Ki-Hwan Kim
Thin Film Technology Research Center Korea Institute of Science and Technology P. O. Box 131, Cheongryang Seoul 130-650, Korea
Sung Chang Choi
Thin Film Technology Research Center Korea Institute of Science and Technology P. O. Box 131, Cheongryang Seoul 130-650, Korea
Hyung Jin Jung
Thin Film Technology Research Center Korea Institute of Science and Technology P. O. Box 131, Cheongryang Seoul 130-650, Korea
Seok-Keun Koh
Thin Film Technology Research Center Korea Institute of Science and Technology P. O. Box 131, Cheongryang Seoul 130-650, Korea
Doo-Jin Choi
Department of Ceramic Engineering, Yonsei University, Seoul, Korea
Chul-Hwan Kim
LG Electronics Inc. Living System Lab. Changwon Kyung-Nam 641-315, Korea
Samchul Ha
Home Appliance Research Lab., LG Electronics Inc., Gaeumjeong-Dong 391-2, Changwon, Kyoungnam 641-711, Korea
To reduce the fouling of heat exchangers, the plasma polymerized films have been applied to the heat transfer surfaces, and an effect of plasma polymerized film on fouling was investigated. Monomer and reactive gases were used as source for polymerization. Plasma polymerized films were deposited for pressure, power, and ratio of gases. The plasma polymer films served as functional layers of good wettability and high resistance to corrosion.
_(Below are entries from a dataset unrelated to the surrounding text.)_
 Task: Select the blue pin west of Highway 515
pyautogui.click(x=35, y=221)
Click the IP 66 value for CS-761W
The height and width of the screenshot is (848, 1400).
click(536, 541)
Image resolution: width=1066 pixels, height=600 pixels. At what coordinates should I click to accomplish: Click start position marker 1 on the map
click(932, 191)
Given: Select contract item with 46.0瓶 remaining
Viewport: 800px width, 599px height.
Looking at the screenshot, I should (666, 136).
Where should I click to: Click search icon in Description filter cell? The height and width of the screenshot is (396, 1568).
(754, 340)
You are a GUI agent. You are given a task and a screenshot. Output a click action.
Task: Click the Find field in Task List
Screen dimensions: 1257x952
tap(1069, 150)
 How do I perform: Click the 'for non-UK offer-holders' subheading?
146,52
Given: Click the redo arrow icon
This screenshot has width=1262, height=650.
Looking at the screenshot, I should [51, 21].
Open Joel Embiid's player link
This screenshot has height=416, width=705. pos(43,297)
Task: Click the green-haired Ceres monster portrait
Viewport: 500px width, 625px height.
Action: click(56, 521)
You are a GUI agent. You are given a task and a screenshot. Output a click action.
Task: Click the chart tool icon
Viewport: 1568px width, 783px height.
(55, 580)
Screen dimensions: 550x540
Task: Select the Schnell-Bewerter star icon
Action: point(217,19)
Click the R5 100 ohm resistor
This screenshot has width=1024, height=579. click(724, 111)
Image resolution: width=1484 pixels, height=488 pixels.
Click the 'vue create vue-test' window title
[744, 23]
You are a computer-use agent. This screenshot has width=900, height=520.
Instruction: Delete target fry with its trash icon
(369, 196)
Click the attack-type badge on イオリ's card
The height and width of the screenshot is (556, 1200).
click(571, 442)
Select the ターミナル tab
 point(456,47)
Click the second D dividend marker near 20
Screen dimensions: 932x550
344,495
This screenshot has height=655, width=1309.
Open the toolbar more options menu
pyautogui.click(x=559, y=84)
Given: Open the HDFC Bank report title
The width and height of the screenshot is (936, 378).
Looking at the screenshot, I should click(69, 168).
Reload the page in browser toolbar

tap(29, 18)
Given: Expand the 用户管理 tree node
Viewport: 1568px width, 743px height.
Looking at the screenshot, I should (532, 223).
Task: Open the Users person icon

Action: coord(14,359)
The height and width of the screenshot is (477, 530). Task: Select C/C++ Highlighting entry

Wettability of plasma polymerized film could be controlled by the change of the ratio of gas mixture. Hydrophilicity of plasma polymerized films on the heat exchanger in air conditioner can provide improvement in performance resulting from good water drainage, and hence a decrease of pressure drop. DC-plasma polymerized films improve resistance to corrosion which is contributing to deposit formation in heat exchangers. The difference in the build up of fouling deposits between bare substrate and plasma polymerized substrate was investigated by secondary electron microscopy (SEM). An effect of plasma polymerized film on fouling of heat exchangers was discussed in terms of surface properties such as wettability, surface chemical state.